:: Description of the task ::
Reproduce the data below word for word, from its first line through the line containing "(x=210, y=763)", inclusive.

:: Supplied records ::
......
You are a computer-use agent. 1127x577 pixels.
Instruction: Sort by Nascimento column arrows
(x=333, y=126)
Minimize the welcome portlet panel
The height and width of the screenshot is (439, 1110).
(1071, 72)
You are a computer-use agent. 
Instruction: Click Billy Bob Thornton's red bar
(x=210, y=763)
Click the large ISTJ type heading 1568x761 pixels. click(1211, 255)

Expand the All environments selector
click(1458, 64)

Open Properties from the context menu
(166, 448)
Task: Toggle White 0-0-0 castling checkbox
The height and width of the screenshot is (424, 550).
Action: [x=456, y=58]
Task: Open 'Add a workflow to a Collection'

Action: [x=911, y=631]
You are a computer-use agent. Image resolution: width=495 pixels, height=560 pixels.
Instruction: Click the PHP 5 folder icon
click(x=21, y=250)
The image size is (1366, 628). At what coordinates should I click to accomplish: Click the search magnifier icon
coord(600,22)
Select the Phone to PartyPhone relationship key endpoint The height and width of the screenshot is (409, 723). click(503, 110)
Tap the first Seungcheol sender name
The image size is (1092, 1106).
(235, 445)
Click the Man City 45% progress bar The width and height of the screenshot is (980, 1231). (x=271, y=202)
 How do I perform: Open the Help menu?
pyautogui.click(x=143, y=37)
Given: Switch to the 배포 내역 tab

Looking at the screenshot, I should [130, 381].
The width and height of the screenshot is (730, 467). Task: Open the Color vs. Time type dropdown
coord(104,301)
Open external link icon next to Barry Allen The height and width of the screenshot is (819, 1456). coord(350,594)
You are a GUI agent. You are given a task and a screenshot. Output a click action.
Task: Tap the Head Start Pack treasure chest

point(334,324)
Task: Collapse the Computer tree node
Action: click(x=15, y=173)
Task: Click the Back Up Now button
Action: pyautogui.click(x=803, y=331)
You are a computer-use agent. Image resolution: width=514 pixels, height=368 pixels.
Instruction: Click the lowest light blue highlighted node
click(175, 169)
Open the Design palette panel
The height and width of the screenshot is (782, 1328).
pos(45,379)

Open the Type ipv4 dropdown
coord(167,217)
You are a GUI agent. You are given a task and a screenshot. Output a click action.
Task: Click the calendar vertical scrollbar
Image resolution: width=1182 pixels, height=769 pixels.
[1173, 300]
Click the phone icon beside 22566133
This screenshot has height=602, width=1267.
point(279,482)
......
:: Solution below ::
You are a computer-use agent. 1127x577 pixels.
Instruction: Sort by Nascimento column arrows
(x=333, y=126)
Minimize the welcome portlet panel
The height and width of the screenshot is (439, 1110).
(1071, 72)
You are a computer-use agent. 
Instruction: Click Billy Bob Thornton's red bar
(x=210, y=763)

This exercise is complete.